"Categorical variables are usually in the form of characters, which can not be directly recognize .."

Lina RaqForum 43 No.
260 View • 1 Years ago

Numerical the categorical variables

Categorical variables are usually in the form of characters, which can not be directly recognized and calculated by the algorithm, and must be converted into numerical data. In SPL, functions provided which can automatically handle categorical variables.

For categorical variables with no more than 6 categories, the A.bi()or P.bi(cn) functions can be used to split the categorical variable into multiple binary variables with values of 0,1.

For categorical variables with a large number of categories, the variables can be mapped to integers using A.setenum()or P.setenum(cn)
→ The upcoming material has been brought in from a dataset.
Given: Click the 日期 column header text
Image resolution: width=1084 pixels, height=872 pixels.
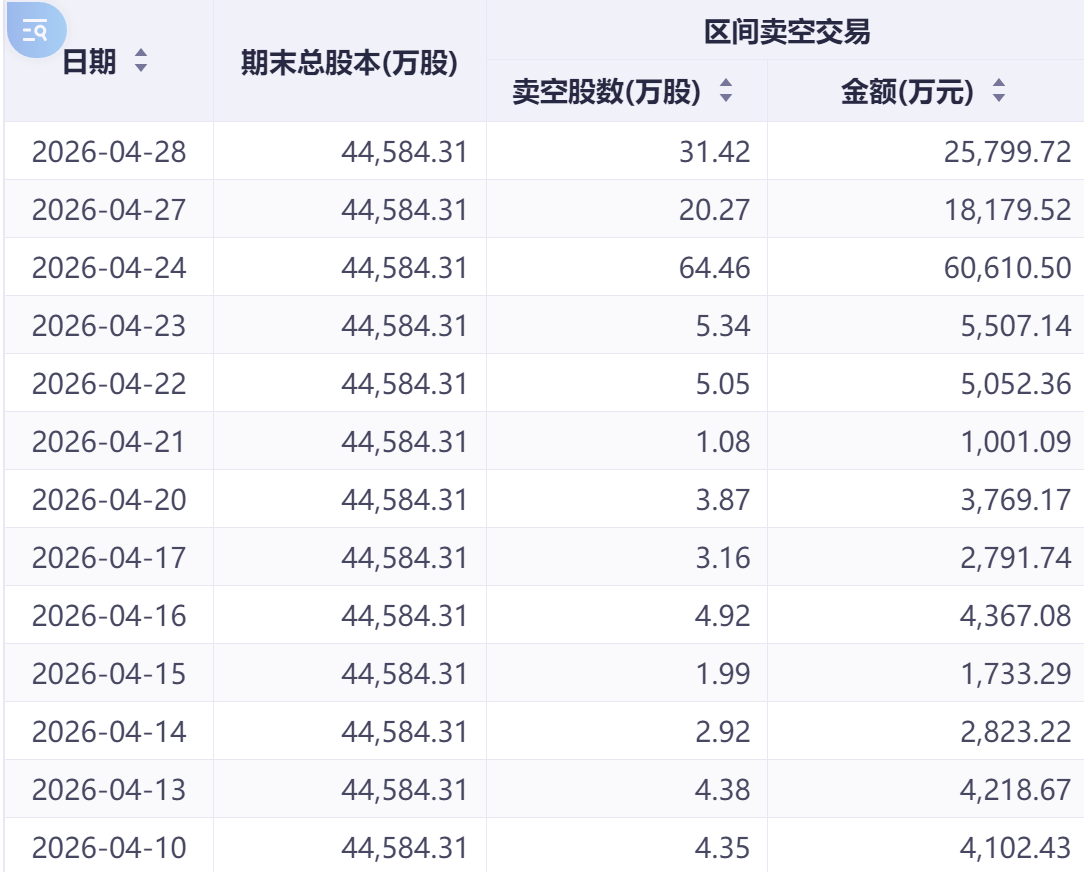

For example, in the Titanic data, the variable "Pclass" has a class number of 3 and the variable "Cabin" has a class number of 148, which are numeralized as follows:

	A
1	=file("D://titanic.csv").import@qtc()
2	=file("D://titanic_t.csv").import@qtc()
3	=A1.bi("Pclass")
4	=A2.bi@r("Pclass",A3(2))
5	=A1.setenum@c("Ticket")
6	=A2.setenum@rc("Ticket",A5(2))

A1 Import the modeling data

A2 Import the prediction data

A3 In the modeling data, multiple binary variables are derived from "Pclass", A3(1) returns the processing result, and A3(2) returns the processing record Rec

A4 The same variables are derived on the prediction data according to A3's processing record Rec

A5 The classification variable "Ticket" is mapped to integers, and the mapping result and mapping record Rec are returned. @c indicates that the original data is changed to the mapping data.